Passage of the rescue bill has pushed up long-term Treasury rates, as markets anticipate large sales of new Treasury bonds to raise bailout cash. The stock market has stopped nauseating freefalls twice this week. These moves also reflect hopes for coordinated global central bank rate cuts over the weekend and a Euro-zone version of our rescue package.

New economic data are awful, with GDP obviously contracting in September. Auto sales fell below 1 million last month, 26 percent below last year. The always-reliable purchasing managers’ "ISM" manufacturing index plunged from an expected 50 reading to 43.5 (50 is a breakeven economy, 44 is recession). New claims for unemployment insurance are running a sustained half-million each week, double the rate in a healthy economy. Today’s crusher: Payrolls fell 159,000 in September, half-again worse than forecast.

Before political and financial follies, the highest possible honor goes to Sheila Bair, FDIC head, for grace under pressure. She has gotten us out of WaMu and Wachovia with no hit to the insurance fund: no fuss, no mess, on time. To those of you worried about your bank accounts and stashing greenbacks: cool it. I think our banks are fine, now.

This week we have been in the worst moments of the largest "run" in history, nothing remotely comparable, in part because of these damned elections. Civilians and experts alike have been terribly confused, trying to understand what is happening.

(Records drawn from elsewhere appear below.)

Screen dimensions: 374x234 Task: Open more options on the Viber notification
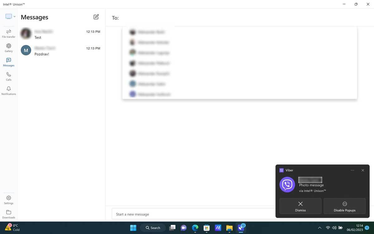pyautogui.click(x=352, y=170)
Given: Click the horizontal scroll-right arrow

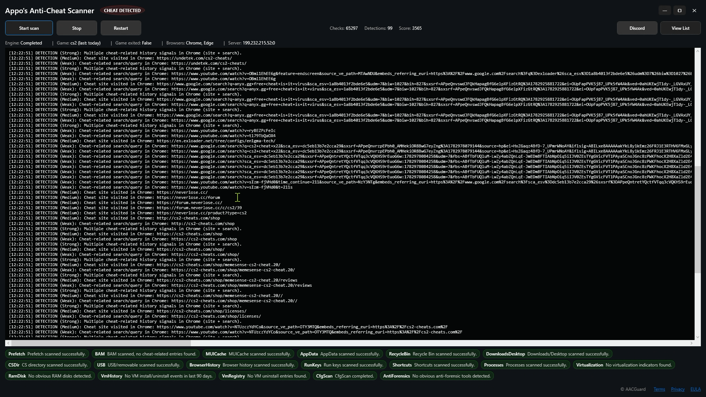Looking at the screenshot, I should 691,343.
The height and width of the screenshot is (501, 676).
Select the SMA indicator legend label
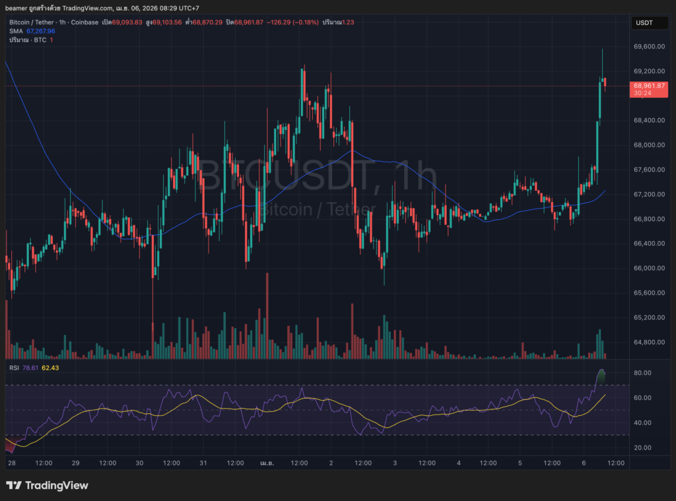coord(15,31)
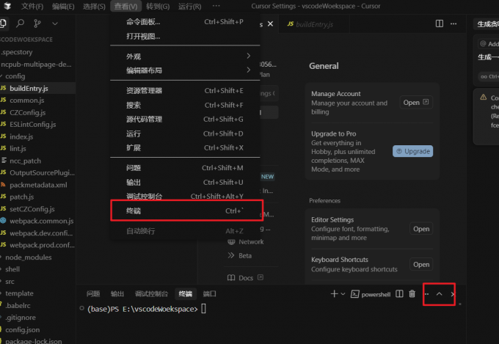Image resolution: width=499 pixels, height=344 pixels.
Task: Kill terminal using the trash icon
Action: pos(412,294)
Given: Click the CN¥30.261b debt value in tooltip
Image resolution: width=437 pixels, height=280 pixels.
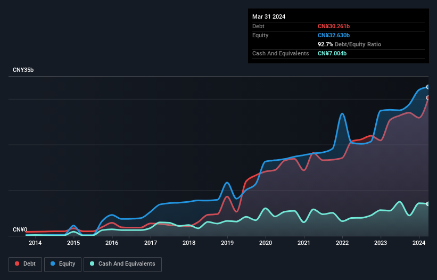Looking at the screenshot, I should 333,26.
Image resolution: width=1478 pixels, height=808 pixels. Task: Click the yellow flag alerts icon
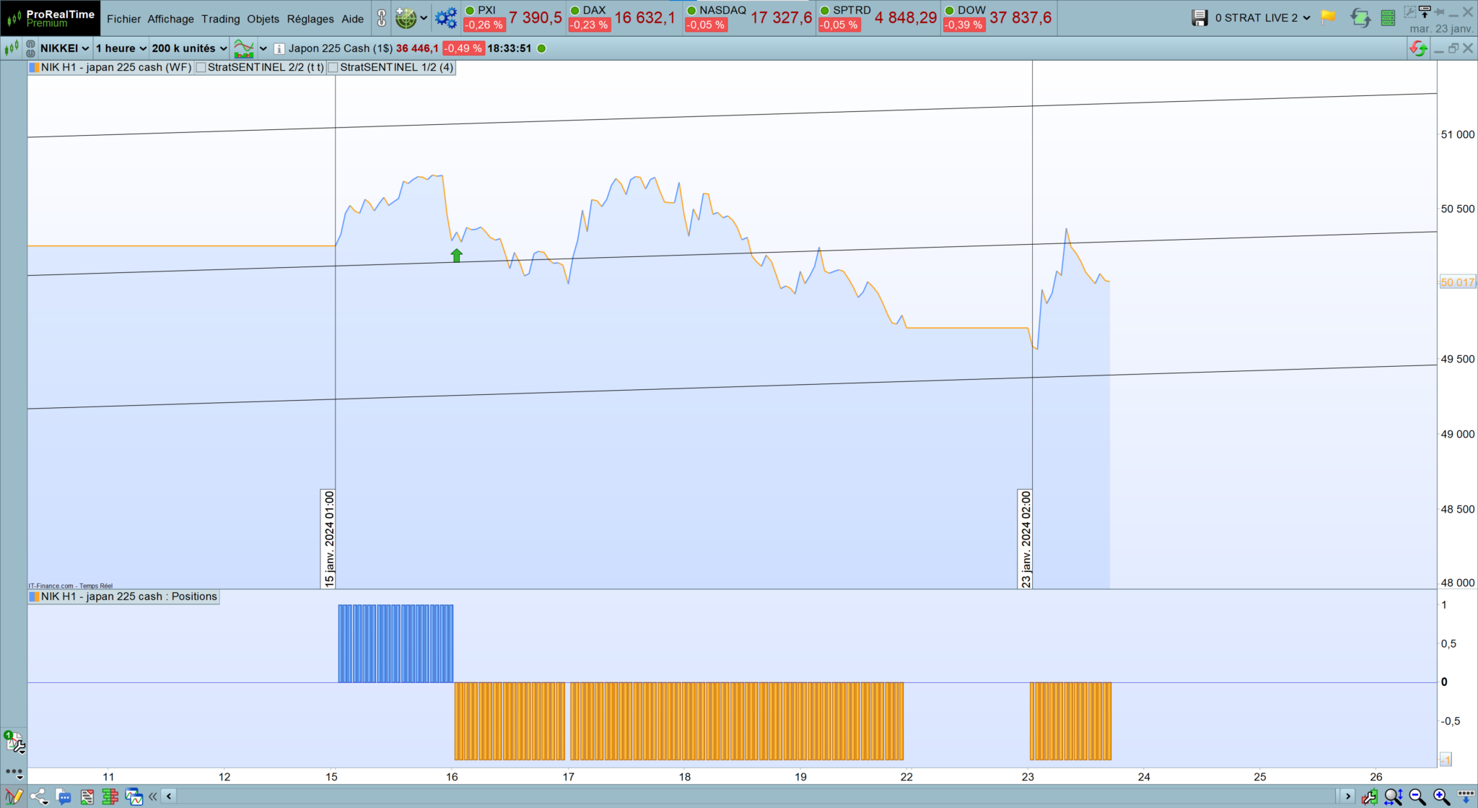click(x=1328, y=18)
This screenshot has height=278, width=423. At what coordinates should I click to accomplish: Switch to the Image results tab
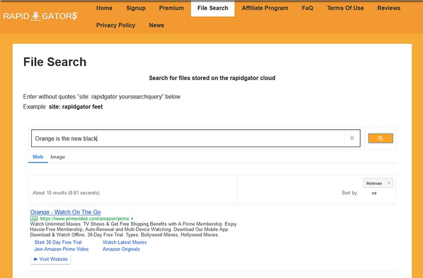tap(58, 157)
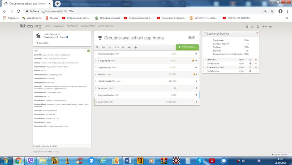Image resolution: width=292 pixels, height=165 pixels.
Task: Open Microsoft Word from the taskbar
Action: [128, 160]
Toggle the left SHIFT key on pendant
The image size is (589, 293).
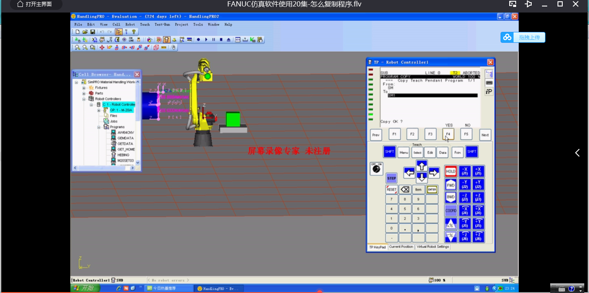coord(389,152)
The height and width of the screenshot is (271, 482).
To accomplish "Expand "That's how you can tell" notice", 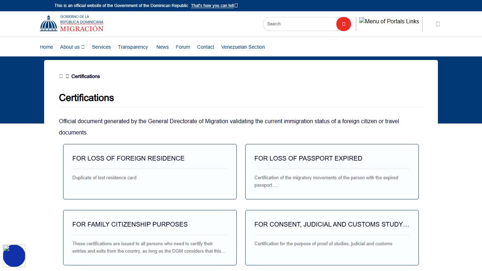I will click(x=212, y=6).
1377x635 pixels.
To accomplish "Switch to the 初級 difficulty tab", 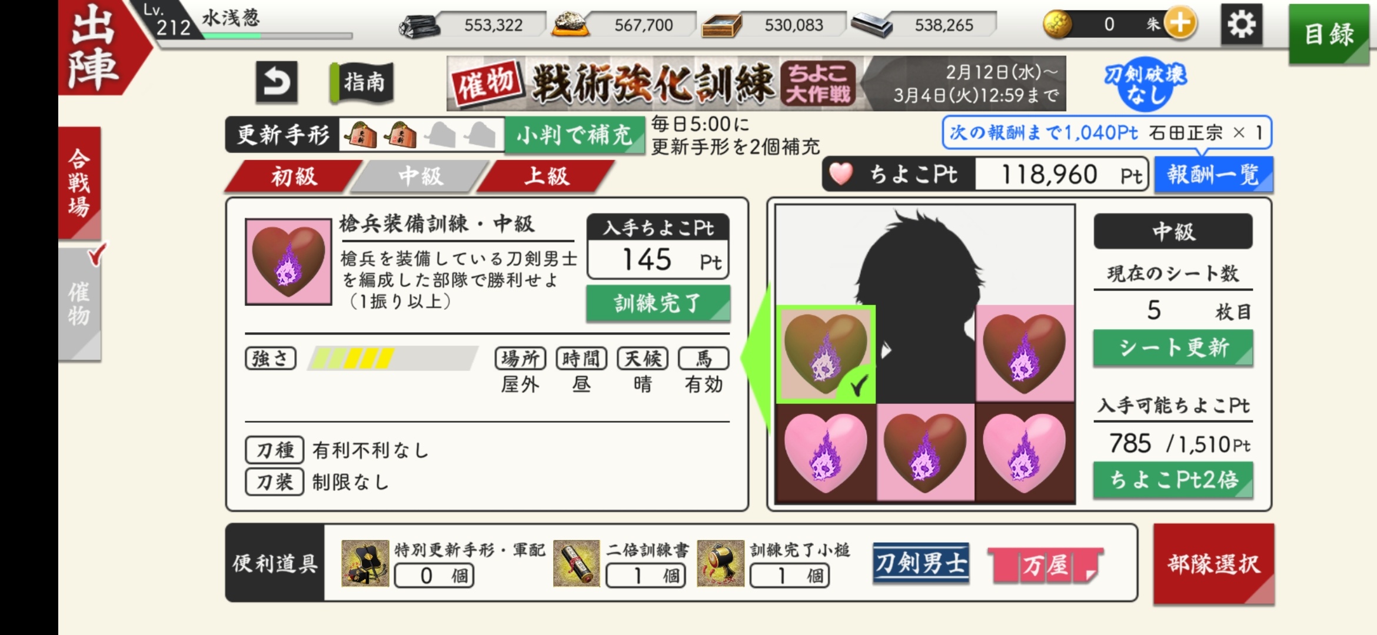I will (293, 176).
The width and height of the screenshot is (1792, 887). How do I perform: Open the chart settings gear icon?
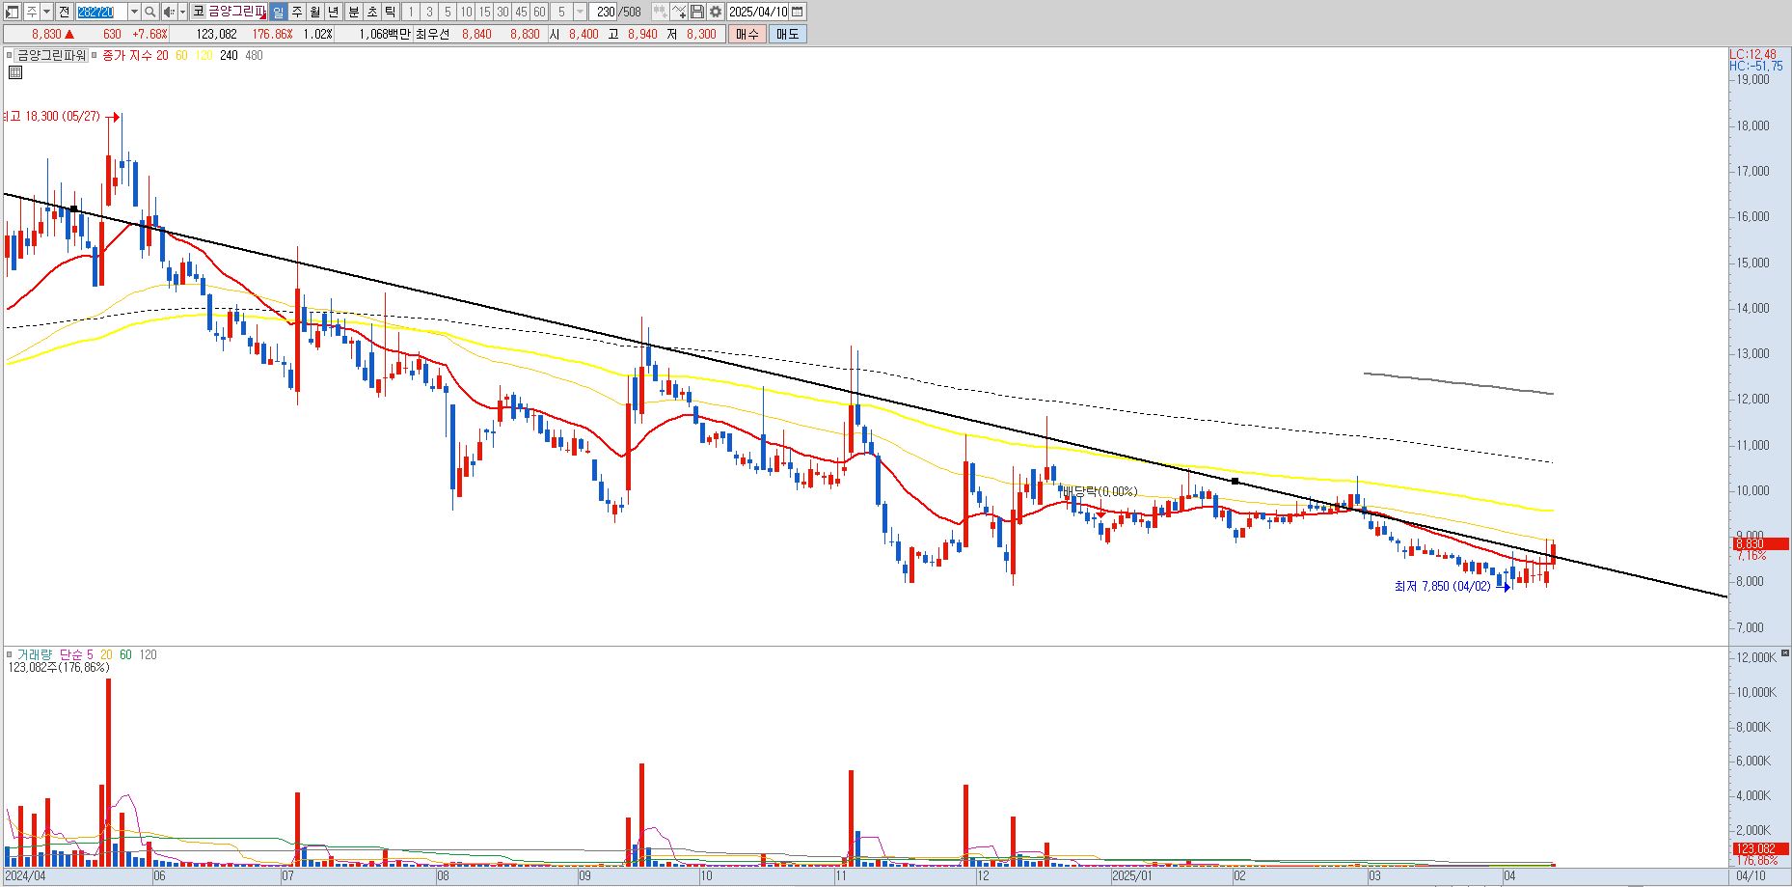point(716,12)
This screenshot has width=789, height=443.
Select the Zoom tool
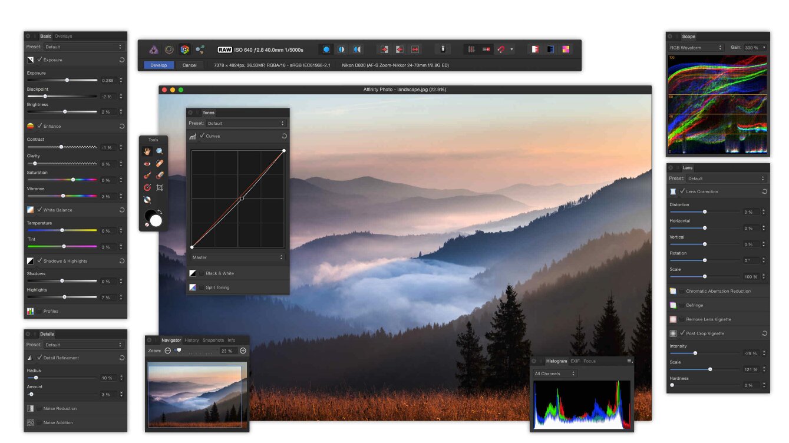tap(160, 151)
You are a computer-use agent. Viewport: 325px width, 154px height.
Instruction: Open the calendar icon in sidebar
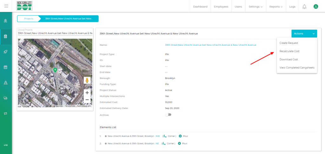point(6,67)
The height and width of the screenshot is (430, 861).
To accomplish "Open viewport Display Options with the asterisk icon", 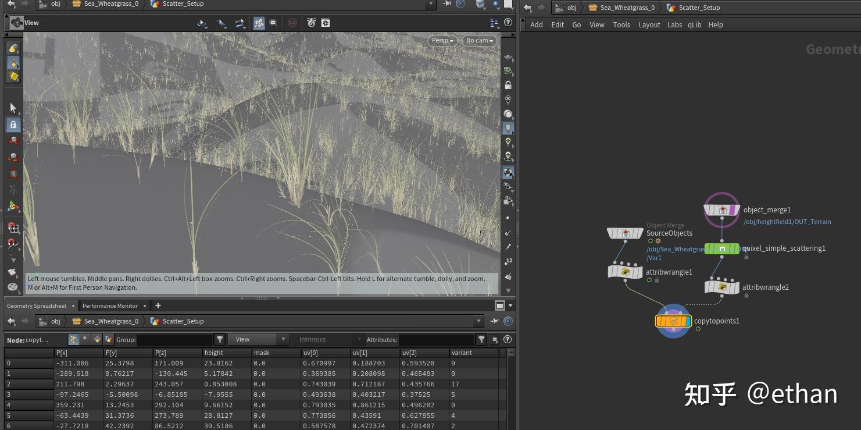I will point(326,23).
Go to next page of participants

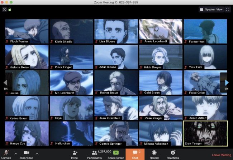[x=227, y=83]
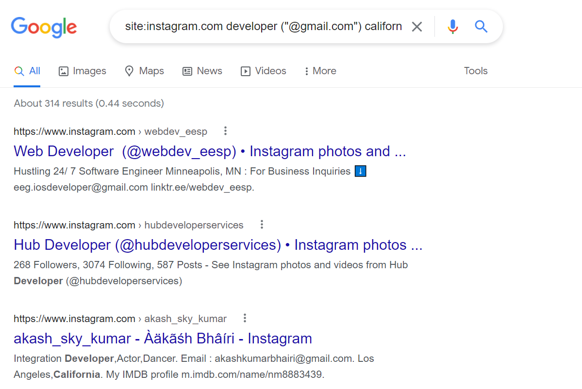Start voice search with microphone icon
The height and width of the screenshot is (389, 582).
pos(452,27)
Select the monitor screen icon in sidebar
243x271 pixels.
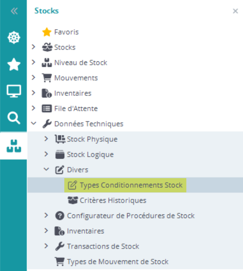click(x=14, y=91)
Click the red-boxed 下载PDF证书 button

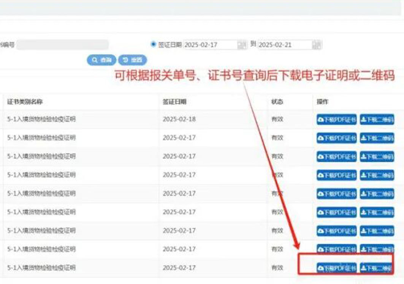pyautogui.click(x=337, y=267)
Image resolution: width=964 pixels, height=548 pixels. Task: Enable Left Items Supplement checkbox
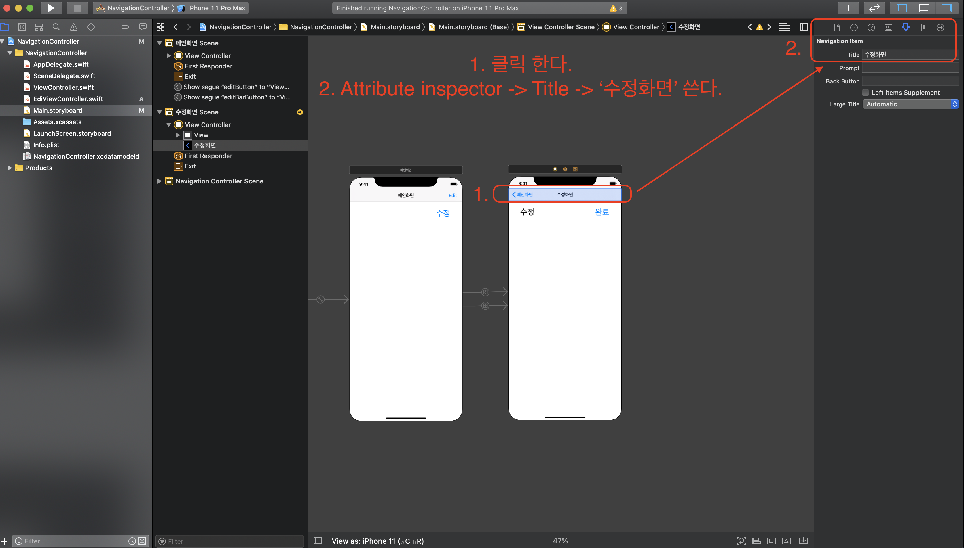tap(866, 93)
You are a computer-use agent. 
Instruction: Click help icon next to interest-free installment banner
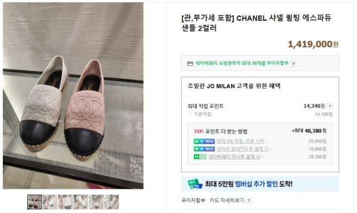pos(294,64)
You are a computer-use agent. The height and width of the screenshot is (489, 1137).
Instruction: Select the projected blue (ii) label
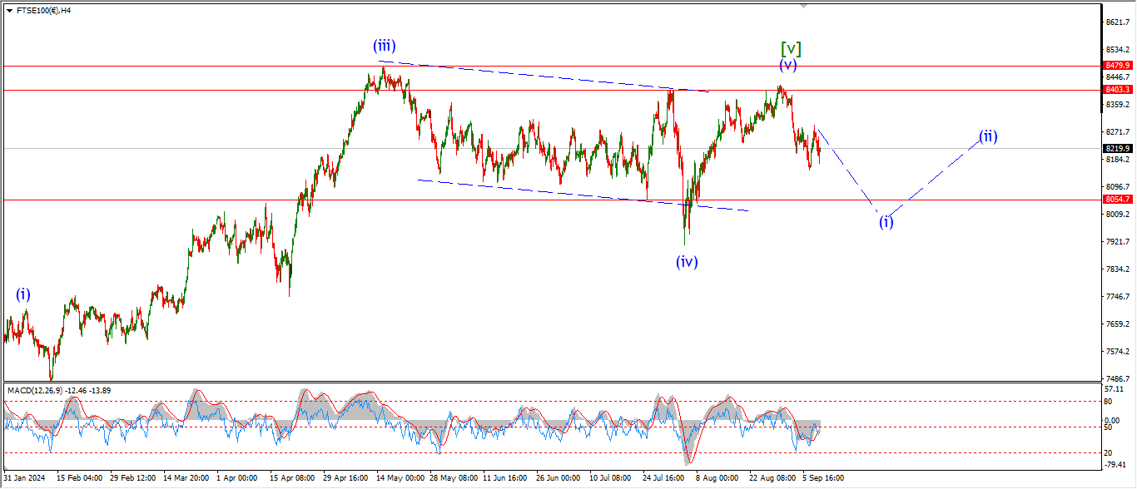click(987, 136)
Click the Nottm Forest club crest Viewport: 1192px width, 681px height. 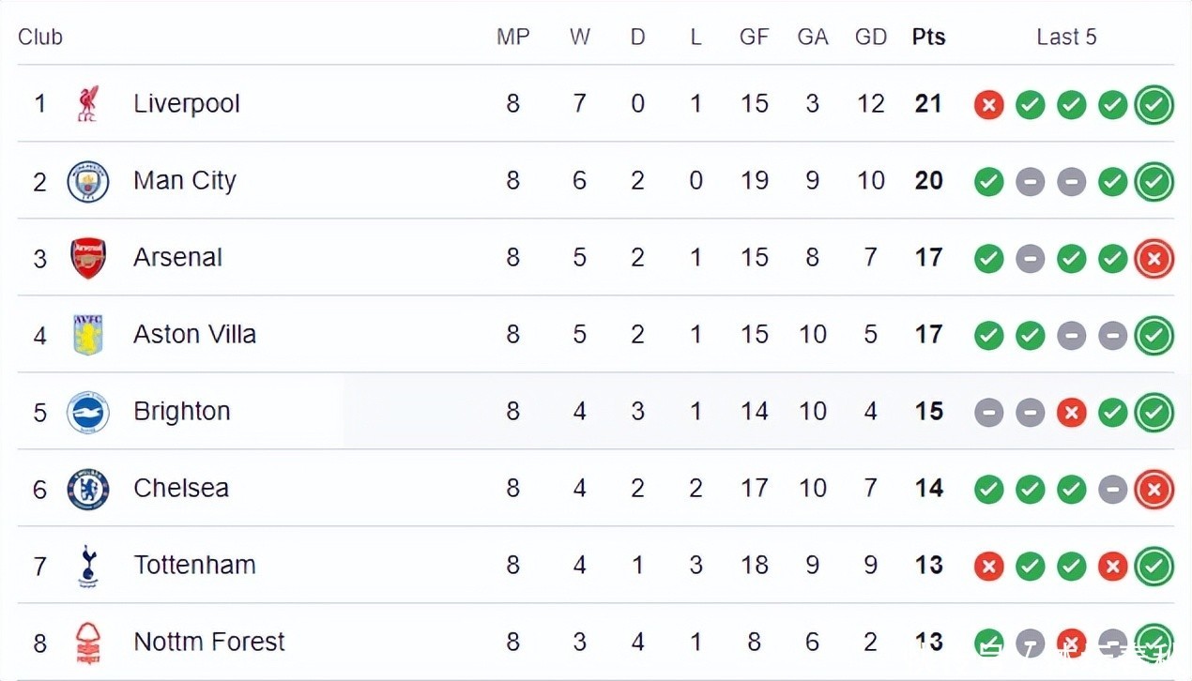click(x=88, y=643)
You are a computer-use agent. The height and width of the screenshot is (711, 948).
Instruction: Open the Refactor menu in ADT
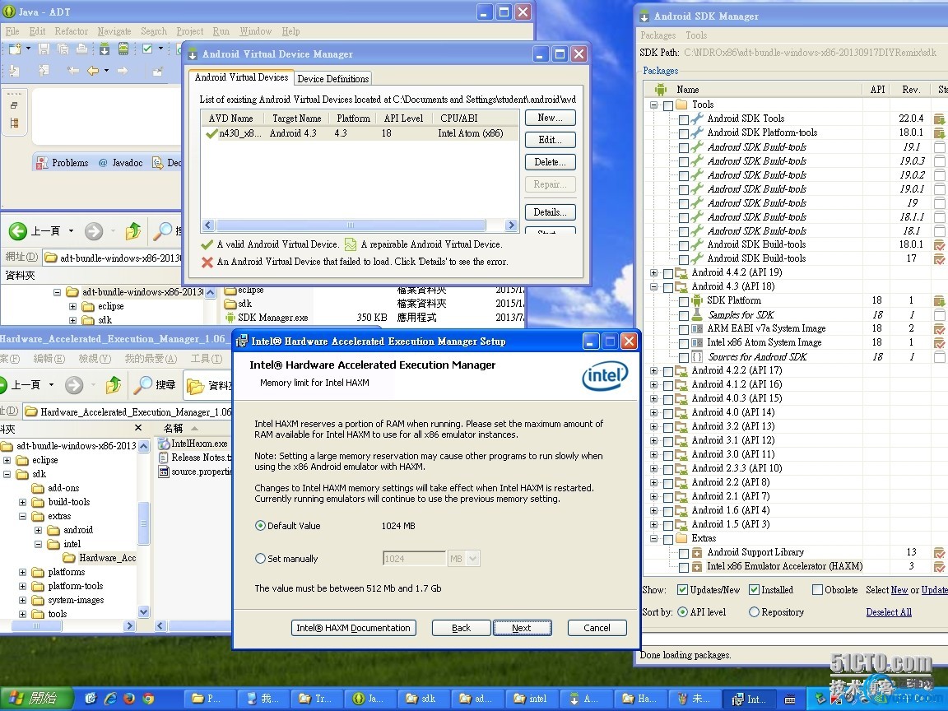71,31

Two things have complicated comprehension: Until the last two weeks’ disaster, this was the slowest-moving run in history, starting 14 months ago. A "walk" on banks, no matter how massive, does not focus the mind of Main Street voters. Second, this run has been at wholesale, bank-on-bank, money-market fund on commercial paper, funds on munis … but no lines of depositors, no deposits lost.